Não temos, em particular, elementos para defender a noção de que Deus é uma pessoa como fazem algumas interpretações religiosas.  Ao eliminar a influência de todas as tradições religiosas, que é o caminho que o mundo moderno decidiu seguir com as descobertas da Ciência, como poderemos conceituar a noção da Divindade? 

Em outras palavras, se um dia a Ciência defender a ideia de Deus como necessária, qual será a ideia que ela irá propor?

Certamente a Ciência defenderá a noção de Deus como causa primária de todas as coisas. No que difere esta ideia da noção do Big-Bang? Em princípio, o Big-Bang foi uma ocorrência que surgiu do nada (por definição), enquanto que Deus é uma entidade causal inteligente. Para muitas religiões é ainda muito difícil aceitar a noção de que, para se ter inteligência como atributo, não é necessário que se tenha todos os atributos secundários de uma pessoa.

Mas, não vemos que a imortalidade da alma resulta na não necessidade de se ter um corpo físico para que a consciência se manifeste? Assim, desde que a própria consciência não é um atributo da matéria, a noção de Deus, como causa primária, não pessoal e inteligente necessariamente ganha força. Por outro lado, a própria compreensão de que a consciência não nasce simplesmente de arranjos da matéria, não cria um embaraço para o reducionismo e, portanto, para a noção de que o Big-Bang seria a causa suficiente para tudo no Universo? Então, podemos falar em consequências cosmológicas da sobrevivência e da constatação de que a consciência não depende da matéria. Há algo muito maior, transcendente e inobservável na origem do Universo, muito além do simples nascimento da matéria.
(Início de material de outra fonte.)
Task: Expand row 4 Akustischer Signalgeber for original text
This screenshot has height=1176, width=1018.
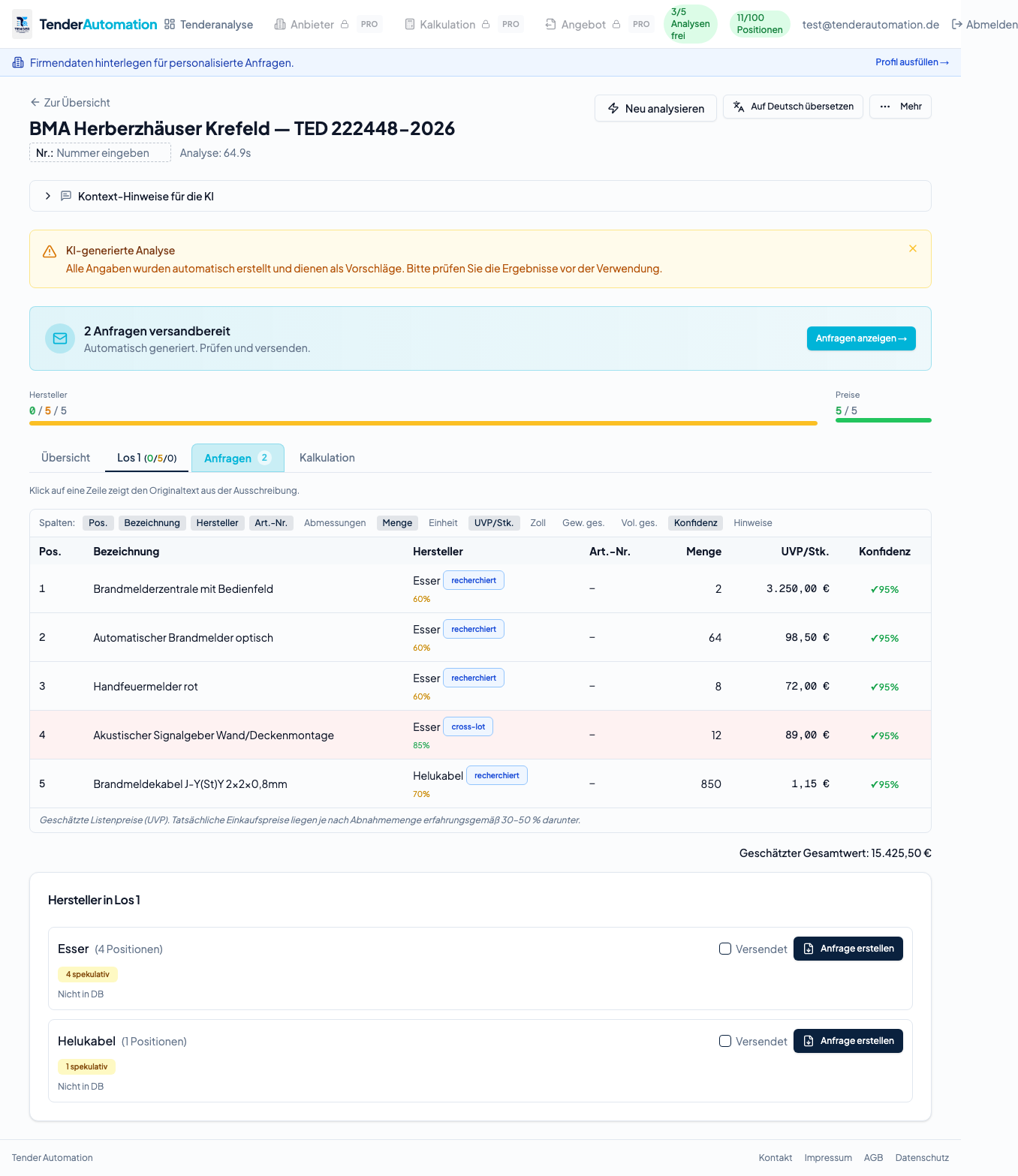Action: [213, 735]
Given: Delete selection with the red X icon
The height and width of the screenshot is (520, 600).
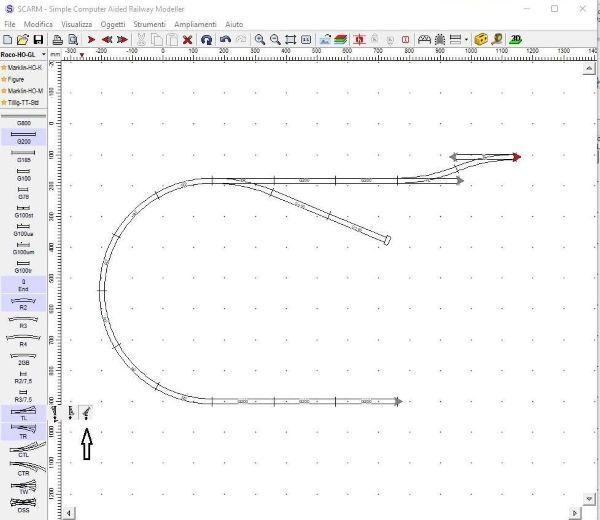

Essa é precisamente a noção sustentada pela Doutrina Espírita (1), a de que Deus manifesta-se no mundo através de atributos essenciais de inteligência e de que ele não precisa agir diretamente como causa secundária. A ciência, tão só examinando efeitos gerados por causas secundárias, jamais conseguirá reunir 'evidências' de que Deus existe - principalmente se nossas noções particulares de existência (atributos de corporeidade, tangibilidade, presença etc) forem invocadas. Isso, entretanto, não significa que ele não exista, mas, existindo, não significa tão pouco que sua imagem coincida com aquelas derivadas de muitas concepções religiosas. 

Falaremos mais sobre isso em um próximo post.

Referência

(1) A. Kardec. Questão #1 de 'O Livro dos Espíritos'.